VietNamNet Bridge – While highly appreciating the official development assistance (ODA) as an important resource for the economic development, economists have called on to be cautious in receiving and using the capital.
Vietnam has escaped hunger and poverty to become a middle income country. However, it still needs the assistance of the international donors through ODA to ensure the sustainable development and help avoid the “middle income trap.”
International donators have pledged to provide Vietnam $78.2 billion worth of capital under the mode of ODA since 1993, when it began receiving the assistance.
Of this, the officially signed agreements have the value of $58.5 billion and $37.6 billion has been disbursed, setting a firm foundation for the Vietnam socio-economic development, the hunger elimination and poverty reduction.
According to the Ministry of Agriculture and Rural Development (MARD), ODA has helped reduce the hunger and poverty rate from 60 percent in 1993 to 10 percent in 2012.
However, as Vietnam has become a middle income country, it has been warned that the ODA capital would be decreasing, while the loans would be less preferential and that it needs to get ready for the new circumstances.
Economists also think that it is now the right time for Vietnam to think carefully about the ODA use efficiency. As Vietnam has become a middle income country, it would be better not to think too much about the capital, or refuse the capital.
In fact, the pros and cons of ODA is not a new story. A lot of research works had been made to become a conclusion that ODA is not as highly effective as people think, and that it brings high risks to both the donators and ODA receivers.
The former Soviet Union’s scholars once called ODA a kind of the new imperialism, while advising developing countries not to welcome ODA.
The scholars from the donating countries themselves also advised developing countries not to try to obtain ODA at any cost, because ODA is not the “sweet milk bottle” as thought.
In principle, ODA receivers have the right to use the capital and manage the funded projects. However, in fact, donators always keep an eye over every step of the project implementation.
In general, 90 percent of the products and services used in the projects must be imported from the donating countries. The assistance receivers cannot use the domestic resources for the project implementation to save costs. As such, the real benefits Vietnam can make with ODA projects are not as big as people think.
The scholars have pointed out that donators would not make donations if they cannot earn as twice or triple as the money they spend.

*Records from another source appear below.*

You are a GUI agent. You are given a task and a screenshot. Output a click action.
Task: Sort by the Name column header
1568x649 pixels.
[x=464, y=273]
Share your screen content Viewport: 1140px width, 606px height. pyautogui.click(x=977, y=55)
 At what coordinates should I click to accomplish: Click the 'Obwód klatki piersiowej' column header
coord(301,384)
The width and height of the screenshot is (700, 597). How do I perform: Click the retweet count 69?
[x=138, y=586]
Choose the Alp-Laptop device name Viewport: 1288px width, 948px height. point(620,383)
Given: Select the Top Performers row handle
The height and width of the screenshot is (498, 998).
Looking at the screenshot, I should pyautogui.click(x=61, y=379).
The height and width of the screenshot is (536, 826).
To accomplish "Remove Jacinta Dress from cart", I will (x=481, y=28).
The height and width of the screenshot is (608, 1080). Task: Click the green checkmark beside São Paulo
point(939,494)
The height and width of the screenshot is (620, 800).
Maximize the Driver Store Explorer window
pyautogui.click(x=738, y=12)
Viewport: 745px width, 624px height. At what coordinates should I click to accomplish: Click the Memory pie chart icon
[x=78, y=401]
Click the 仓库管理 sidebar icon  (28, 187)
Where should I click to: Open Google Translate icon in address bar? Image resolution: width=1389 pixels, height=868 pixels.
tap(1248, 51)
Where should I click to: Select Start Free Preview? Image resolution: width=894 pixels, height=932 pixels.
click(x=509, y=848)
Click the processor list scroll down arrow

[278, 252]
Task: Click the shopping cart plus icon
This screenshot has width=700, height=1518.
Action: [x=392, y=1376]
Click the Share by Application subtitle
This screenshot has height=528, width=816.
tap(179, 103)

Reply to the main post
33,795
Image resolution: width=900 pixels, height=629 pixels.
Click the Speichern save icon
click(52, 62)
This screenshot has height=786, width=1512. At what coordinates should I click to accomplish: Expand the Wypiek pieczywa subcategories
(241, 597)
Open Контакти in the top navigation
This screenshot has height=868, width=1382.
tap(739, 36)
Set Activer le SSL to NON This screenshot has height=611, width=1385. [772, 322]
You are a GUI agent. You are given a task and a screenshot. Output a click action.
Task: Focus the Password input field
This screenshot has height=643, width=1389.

ODA has been considered the “ideal capital source” because of the preferential interest rates. However, Dr. Vu Dinh Anh, a well-known finance expert, warned that the interests and the principals Vietnam has to pay may become very high due to the local currency devaluation.
Dr. Vo Dai Luoc, a well-known economist, said it is necessary to reconsider the efficiency of the projects funded by ODA.
The Ba Ria – Vung Tau port system is big and good, but it cannot compete with Binh Duong and Dong Nai. As a result, it has been deserted with the modest capacity of tens of percent of the designed capacity.
The Thi Vai Port has also been left idle, even though it has the huge investment capital of $800 million. Analysts noted that if the port had been developed by a domestic company, the investment capital would have been much lower.